Originally designated the TF-80C, the T-33 made its first flight on 22 March 1948 with Lockheed test pilot Tony LeVier at the controls. Production at Lockheed ran from 1948 to 1959. The US Navy used the T-33 as a land-based trainer starting in 1949. It was designated the TV-2, but was redesignated the T-33B in 1962. The Navy operated some ex-USAF P-80Cs as the TO-1, changed to the TV-1 about a year later. A carrier-capable version of the P-80/T-33 family was subsequently developed by Lockheed, eventually leading to the late 1950s to 1970s T2V-1/T-1A SeaStar. The two TF-80C prototypes were modified as prototypes for an all-weather two-seater fighter variant, which became the F-94 Starfire. A total of 6,557 T-33s were produced: 5,691 of them by Lockheed, 210 by Kawasaki, and 656 by Canadair.

Operational history

U.S. Air Force and U.S. Navy

The two-place T-33 proved suitable as an advanced trainer, and it has been used for such tasks as drone director and target towing. A reconnaissance version known as the RT-33A with a camera installed in the nose and additional equipment in the rear cockpit was also produced. Although primarily intended for export, the U.S. Air Force used a single example of the type for secret overflights of South Vietnam and Laos from 1961, with these flights codenamed FIELD GOAL. This lasted until the aircraft were replaced by the more capable McDonnell RF-101 Voodoo in this role.[3]

The USAF began phasing the T-33 out of front-line pilot training duties in the Air Training Command in the early 1960s, as the Cessna T-37 Tweet and Northrop T-38 Talon aircraft began replacing it for the Undergraduate Pilot Training (UPT) program. The T-33 was used to train cadets from the Air Force Academy at Peterson Field (now Peterson Air Force Base in Colorado Springs). The T-37 replaced the T-33 for Academy training in 1975. The final T-33 used in advanced training was replaced 8 February 1967 at Craig AFB, Alabama.[4] Similar replacement also occurred in the U.S. Navy with the TV-1 (also renamed T-33 in 1962), as more advanced aircraft such as the North American T-2 Buckeye and Douglas TA-4 Skyhawk II came on line. USAF and USN versions of the T-33 soldiered on into the 1970s and 1980s with USAF and USN as utility aircraft and proficiency trainers, with some of the former USN aircraft being expended as full-scale aerial targets for air-to-air missile tests from naval aircraft and surface-to-air missile tests from naval vessels.

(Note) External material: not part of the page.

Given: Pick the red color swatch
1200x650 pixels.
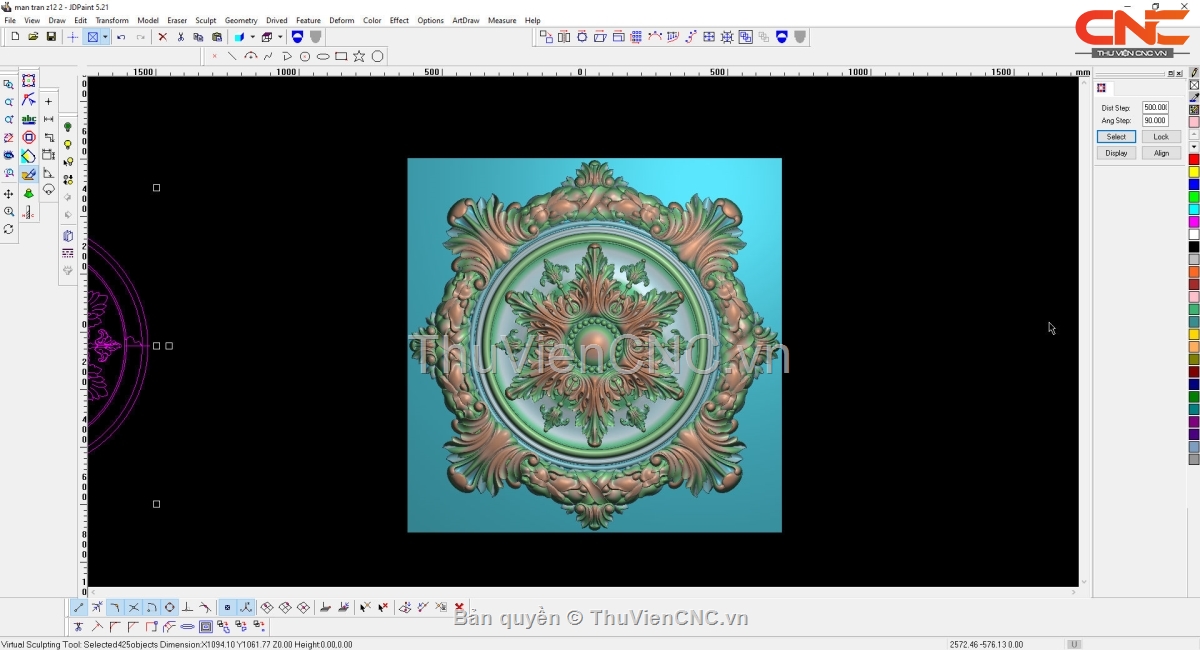Looking at the screenshot, I should click(x=1194, y=160).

Several T-33s were assigned to USAF McDonnell F-101 Voodoo, Convair F-102 Delta Dagger, and Convair F-106 Delta Dart units, to include similarly equipped Air National Guard units, of the Aerospace Defense Command as proficiency trainers and practice "bogey" aircraft. Others later went to Tactical Air Command, and TAC gained Air National Guard F-106 and McDonnell-Douglas F-4 Phantom II units in a similar role until they were finally retired, with the last being an NT-33 variant retired in April 1997.

Military use by other nations

Some T-33s retained two machine guns for gunnery training, and in some countries, the T-33 was even used in combat: the Cuban Air Force used them during the Bay of Pigs Invasion, scoring several kills including sinking two transport ships. The RT-33A version, reconnaissance aircraft produced primarily for use by foreign countries, had a camera installed in the nose and additional equipment in the rear cockpit. T-33s continued to fly as currency trainers, drone towing, combat and tactical simulation training, "hack" aircraft, electronic countermeasures, and warfare training and test platforms right into the 1980s.

United States Air Force Lockheed RT-33 reconnaissance plane forced down by Albanian MiG-15 in December 1957, on display in Gjirokastër, Albania
USAF Lockheed NT-33A

The T-33 has served with over 30 nations and continues to operate as a trainer in smaller air forces. Canadair built 656 T-33s on licence for service in the RCAF—Canadian Forces as the CT-133 Silver Star, while Kawasaki manufactured 210 in Japan. Other operators included Brazil, Turkey, and Thailand, which used the T-33 extensively.

In the 1980s, an attempt was made to modify and modernize the T-33 as the Boeing Skyfox, but a lack of orders led to the project's cancellation. About 70% of the T-33's airframe was retained in the Skyfox, but it was powered by two Garrett AiResearch TFE731-3A turbofan engines.

In the late 1990s, 18 T-33 Mk-III and T-33 SF-SC from the Bolivian Air Force went to Canada to be modernized at Kelowna Flightcraft. New avionics were installed, and detailed inspection and renewal of the fuselage and wings were performed. Most of the aircraft returned in early 2001 and remained operational until the type was officially retired on 31 July 2017.[5]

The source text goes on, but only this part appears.